Goal of the exercise: Which of the lines below contain the word "This"? Gather every such line and copy it out in full.
____________
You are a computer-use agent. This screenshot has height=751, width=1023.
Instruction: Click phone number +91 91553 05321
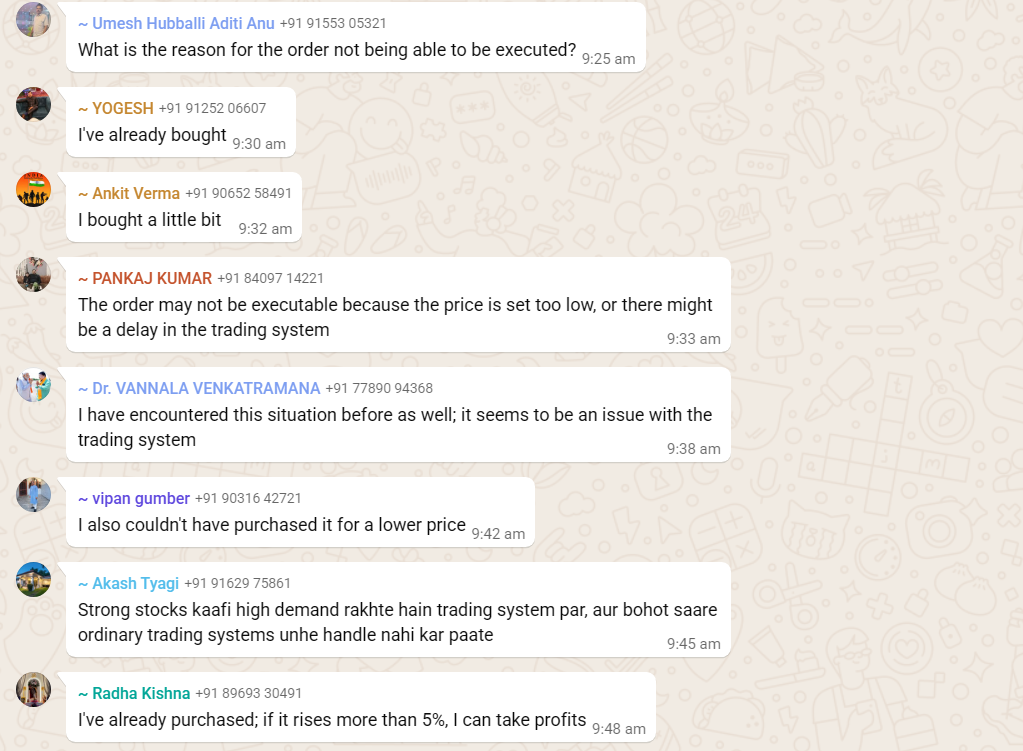333,23
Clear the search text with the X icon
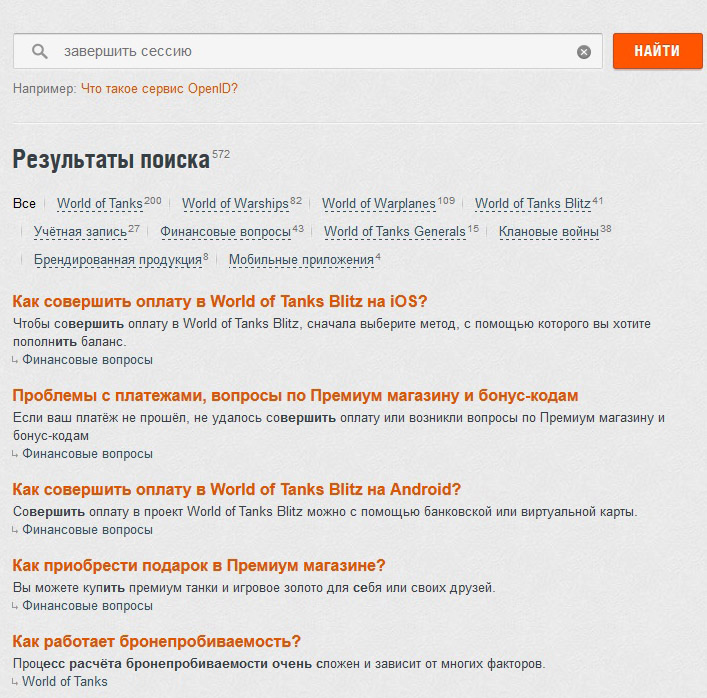The image size is (707, 698). [584, 52]
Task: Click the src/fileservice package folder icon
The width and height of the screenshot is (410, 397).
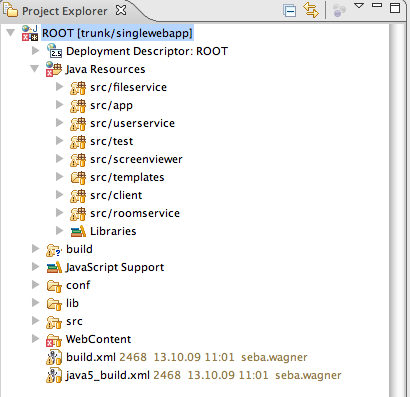Action: (78, 87)
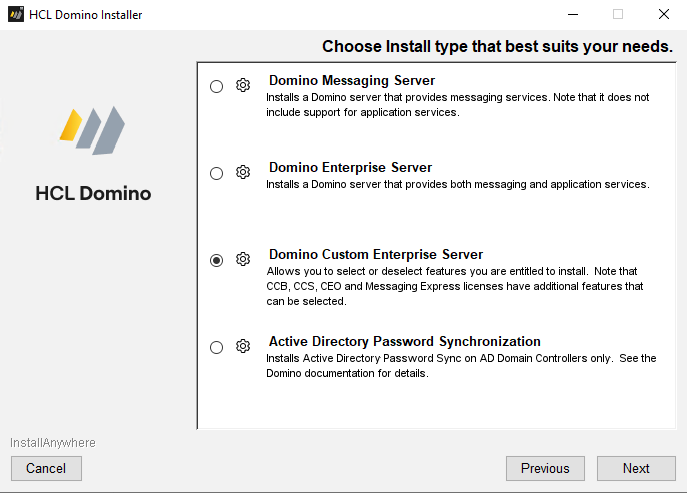687x493 pixels.
Task: Click the Domino Custom Enterprise Server heading
Action: coord(376,255)
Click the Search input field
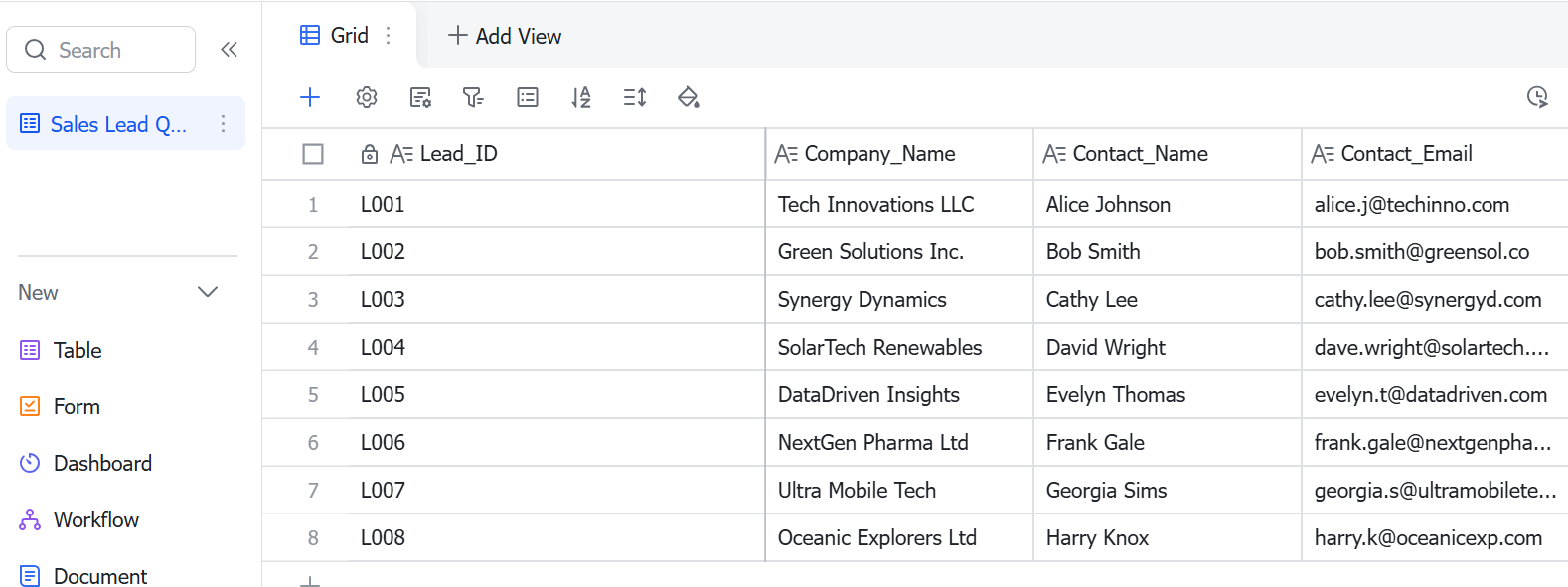1568x587 pixels. click(x=100, y=50)
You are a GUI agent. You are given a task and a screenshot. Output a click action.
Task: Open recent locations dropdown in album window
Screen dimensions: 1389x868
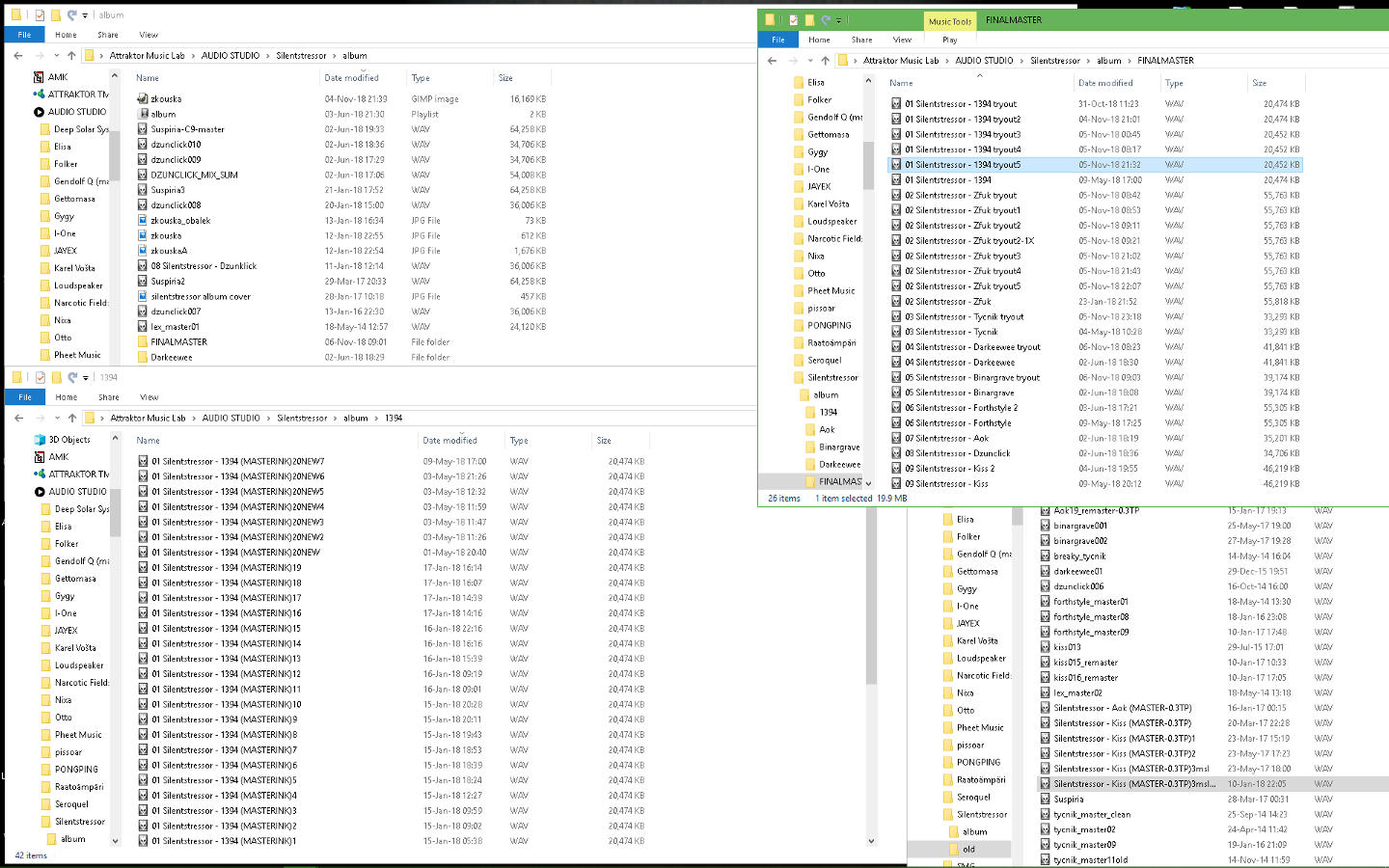[x=57, y=56]
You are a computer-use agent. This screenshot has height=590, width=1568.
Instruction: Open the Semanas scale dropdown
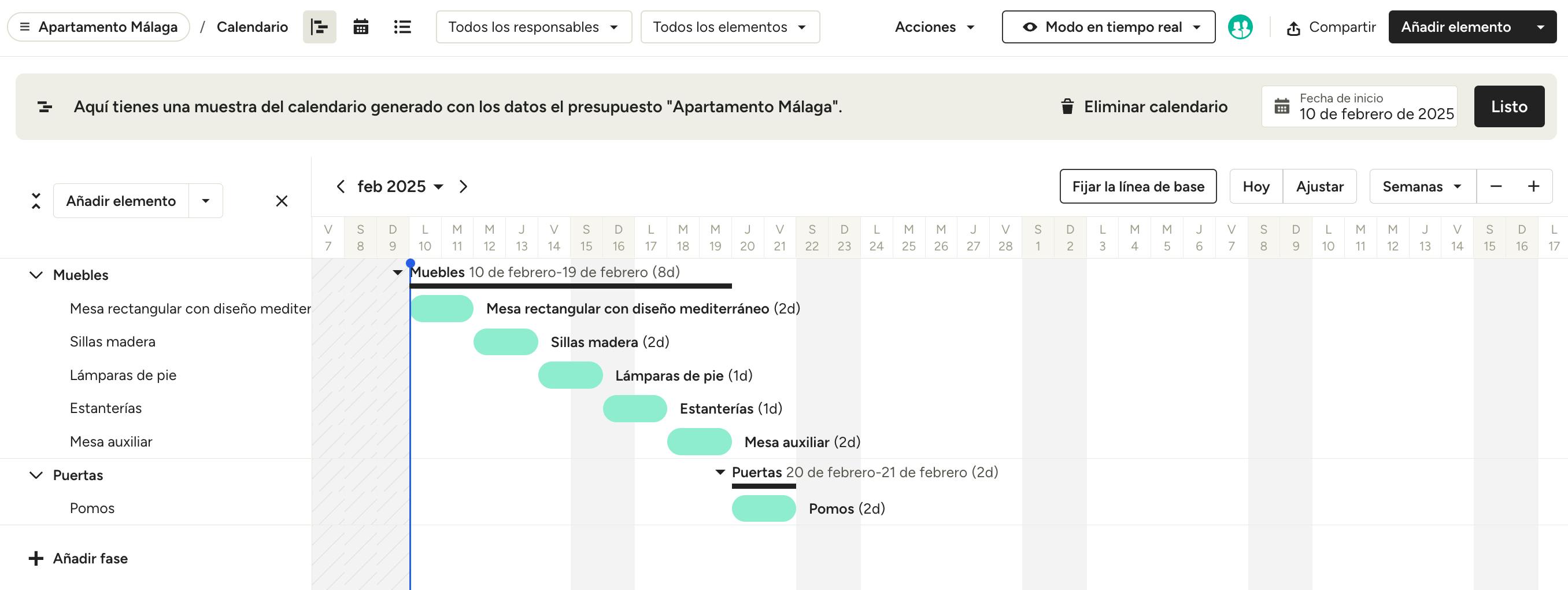[x=1422, y=186]
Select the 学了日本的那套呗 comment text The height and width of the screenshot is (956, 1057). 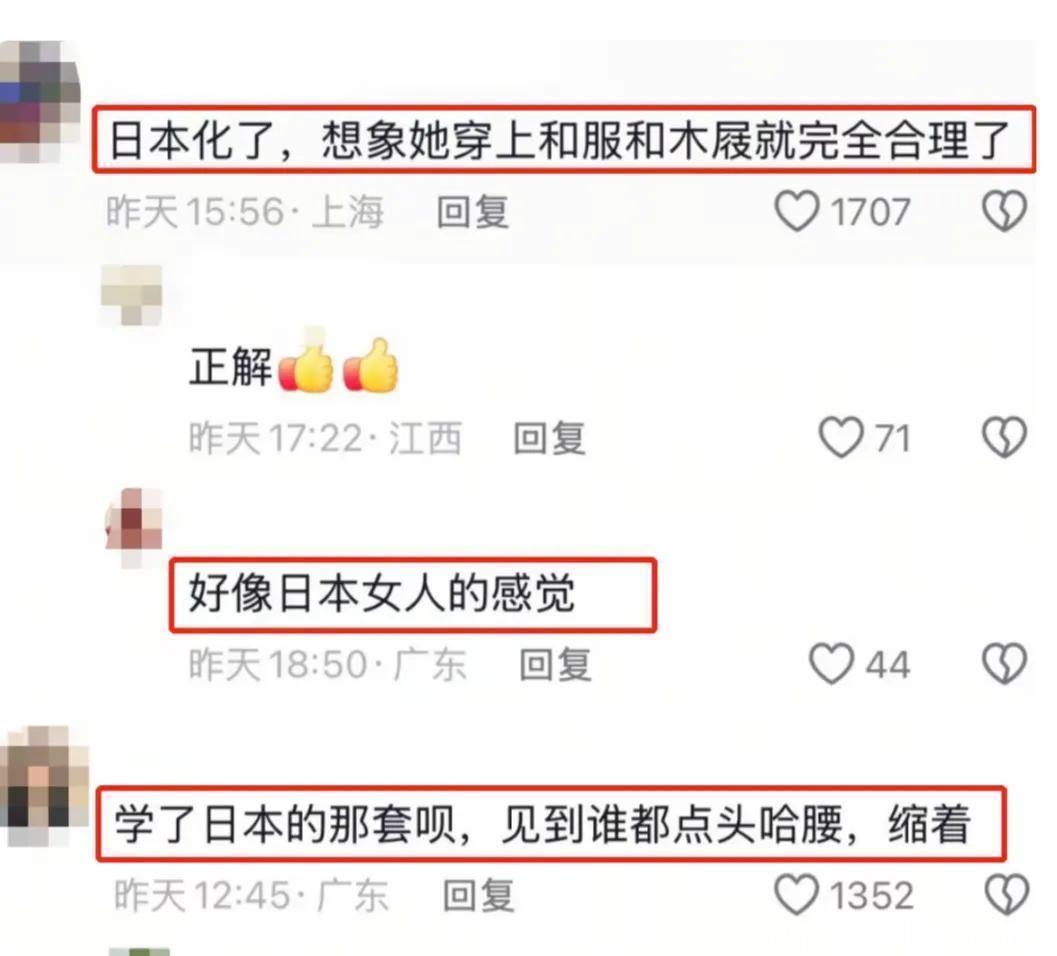click(543, 824)
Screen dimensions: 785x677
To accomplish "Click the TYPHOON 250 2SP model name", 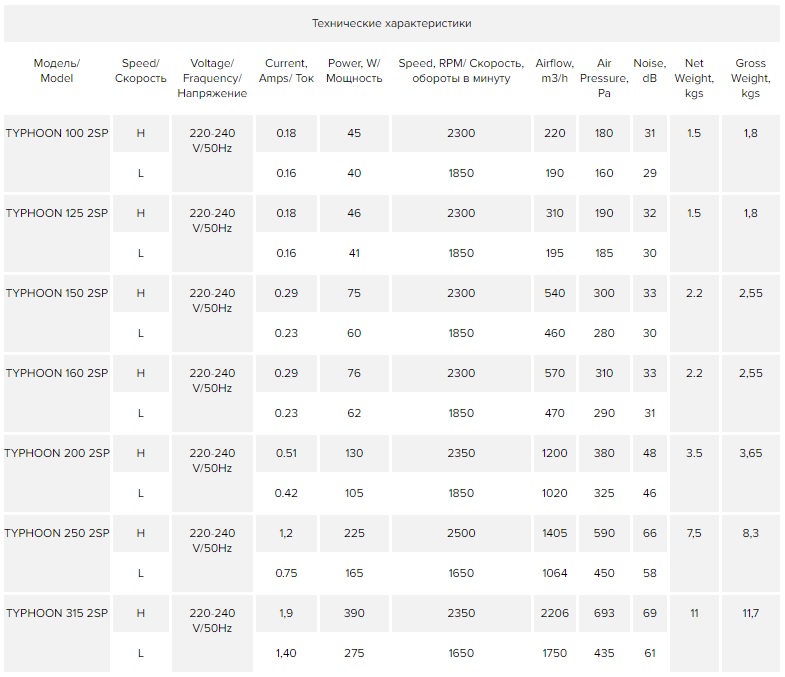I will tap(57, 533).
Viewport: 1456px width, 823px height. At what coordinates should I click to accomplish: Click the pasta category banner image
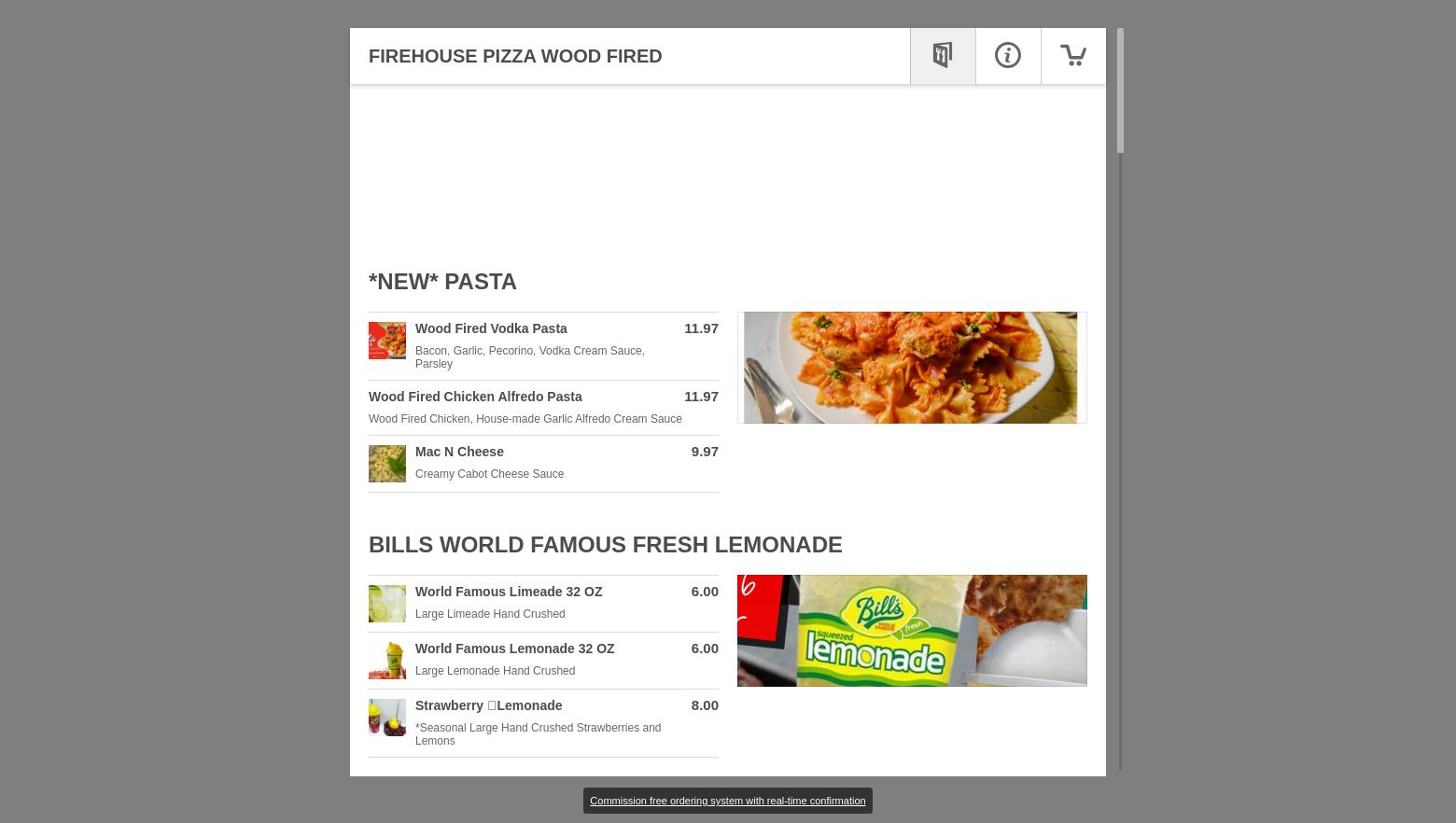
____________
Exercise solution:
You are a computer-use agent. This screenshot has height=751, width=1023.
You are a computer-use agent. This screenshot has height=590, width=1568.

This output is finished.